Thank you to the following for their streaming cams or FB pages where I took my screen captures: Bald Eagles 101 FB, Dale Hollow Lake Bald Eagles, Captiva Ospreys and Window on the World, NEFlorida Bald Eagles and the AEF, SWFlorida Bald Eagles and D Pritchett, Port Lincoln Osprey Project, Cornell Bird Labs RTH camera, and Friends of Big Bear Valley.
Thanks Mary Ann for the updates. Prayers for little HH3 and HH4. 🙏🙏
Glad the Captiva nest little bittys have had another fish and got filled. Glad Mom and Dad got to eat too.

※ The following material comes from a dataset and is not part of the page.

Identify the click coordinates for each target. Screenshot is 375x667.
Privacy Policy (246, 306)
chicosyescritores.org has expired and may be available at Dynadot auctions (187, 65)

The eaglets are really growing.
Thank you Mary Ann for these photos and we look to
Hear from you again soon!
You are more than welcome. I wish the news on the Bald Eagles was better and that when they fall out of thee nest they bounce like ducklings. I understand HH3 to be critically injured with broken parts. Prayers for all of them. Take care and monitor your feeders, Linda.
Yes I am telling my husband since we are very near Florida. Thanks for letting us know.
It is very sad. I pray for all of them.
Have a good night and take care!
Excellent idea. Every wildlife rehabber is the same and different. I was taught – because I do collect birds to take to the centre – to wear gloves even when cleaning the feeders and gloves around sick or dead birds. I keep Ziploc bags and use pieces of cardboard that I then burn to put the birds in the bag. If they fit. I hope that you do not have any issues, Linda, but it helps to be prepared. This strain H5N1 started with a duck in 1998. They were flabberghasted it crossed the Atlantic to Canada and set out to find out how it got here. It was 2 months before it started infecting the eagles. They feed on the dead birds that have the disease. The smaller chicks are more susceptible than the parents. Indeed, the adult white-tail eagles in Estonia have survived as far as I know. The wee babies died. I am thankful that it is at least quick. You take care and be careful.